▽
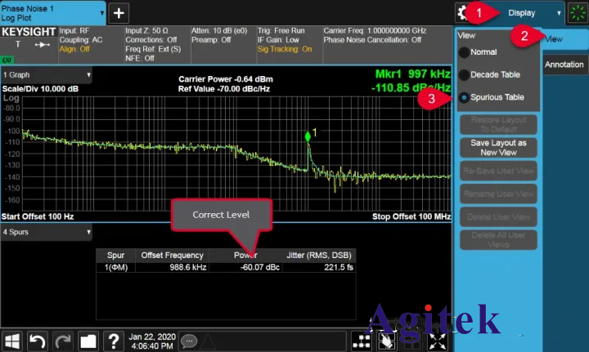This screenshot has height=352, width=589.
Task: Select the Phase Noise 1 Log Plot tab
Action: (x=53, y=12)
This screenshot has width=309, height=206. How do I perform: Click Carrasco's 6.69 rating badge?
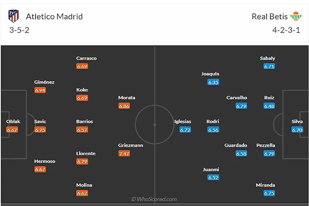click(x=82, y=66)
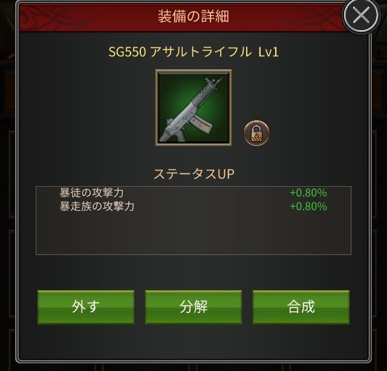Click the empty area of status box
This screenshot has height=371, width=387.
(194, 233)
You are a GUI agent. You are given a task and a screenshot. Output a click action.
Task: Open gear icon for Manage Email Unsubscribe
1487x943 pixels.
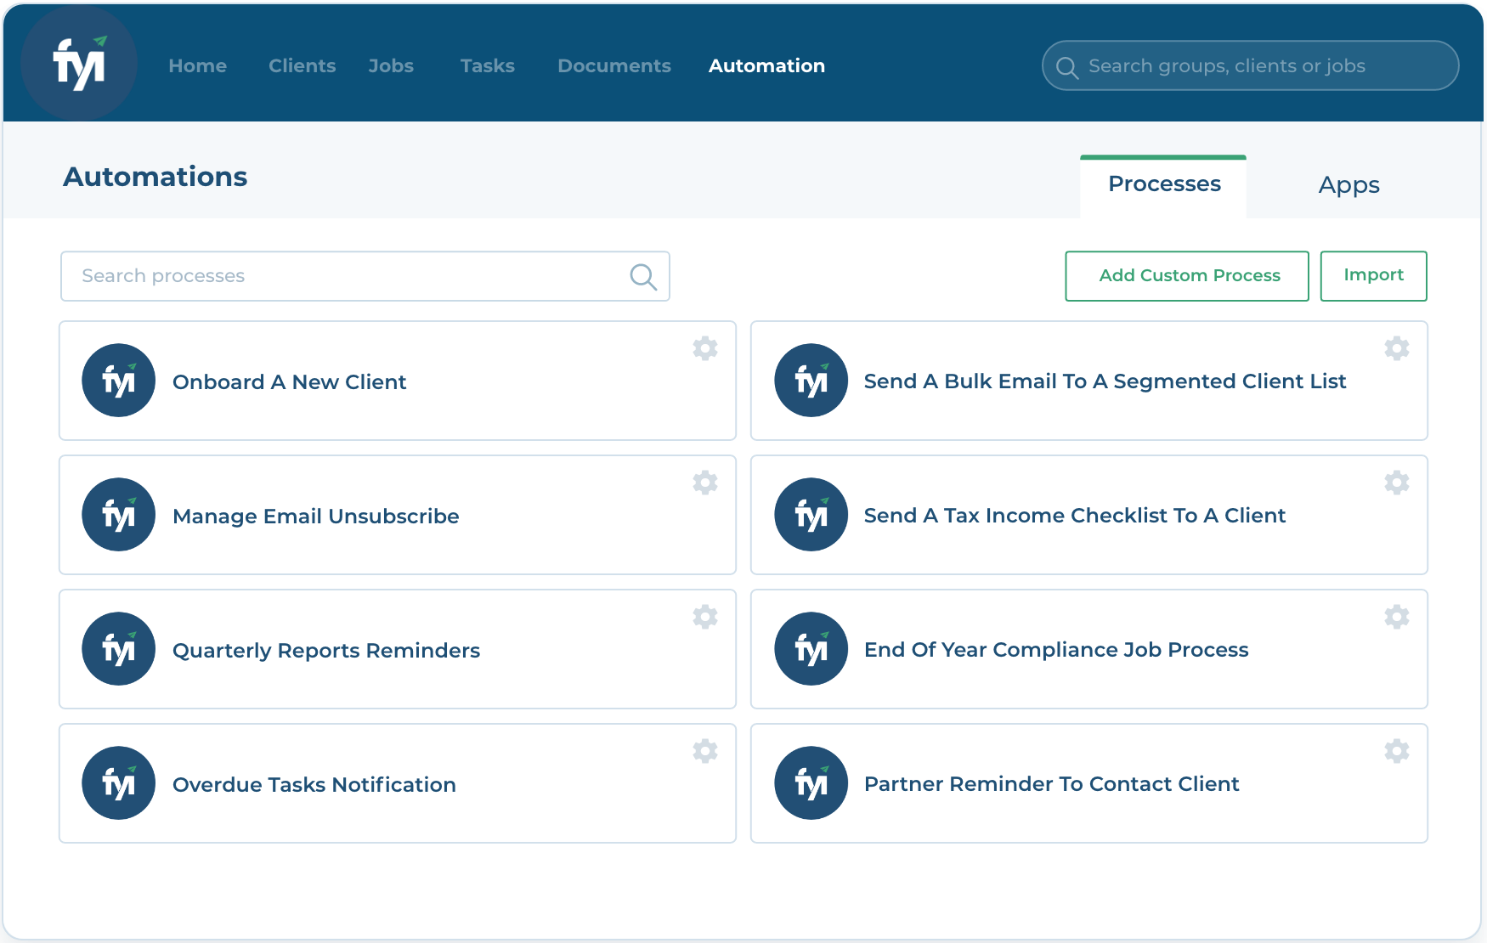[x=704, y=483]
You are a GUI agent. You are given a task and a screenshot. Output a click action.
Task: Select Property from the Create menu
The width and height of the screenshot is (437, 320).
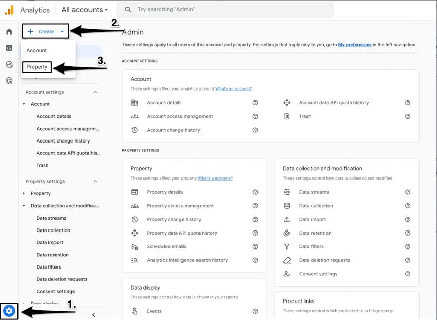(37, 67)
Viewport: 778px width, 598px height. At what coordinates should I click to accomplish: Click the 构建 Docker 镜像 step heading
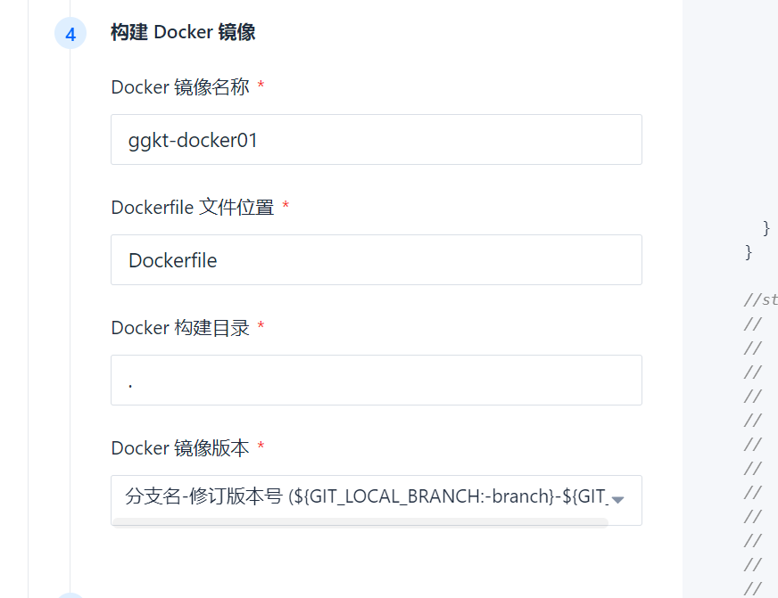(183, 33)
△
**Problem requirements**
Retype verbatim only the lines beginning with the line that contains "The width and" and ending with the last line of the listing above; pictures are to be excluded.

**Result of the task**
The width and height of the screenshot is (437, 320).
(37, 67)
Viewport: 778px width, 598px height. At what coordinates should I click to accomplish: Click the 构建 Docker 镜像 step heading
(183, 33)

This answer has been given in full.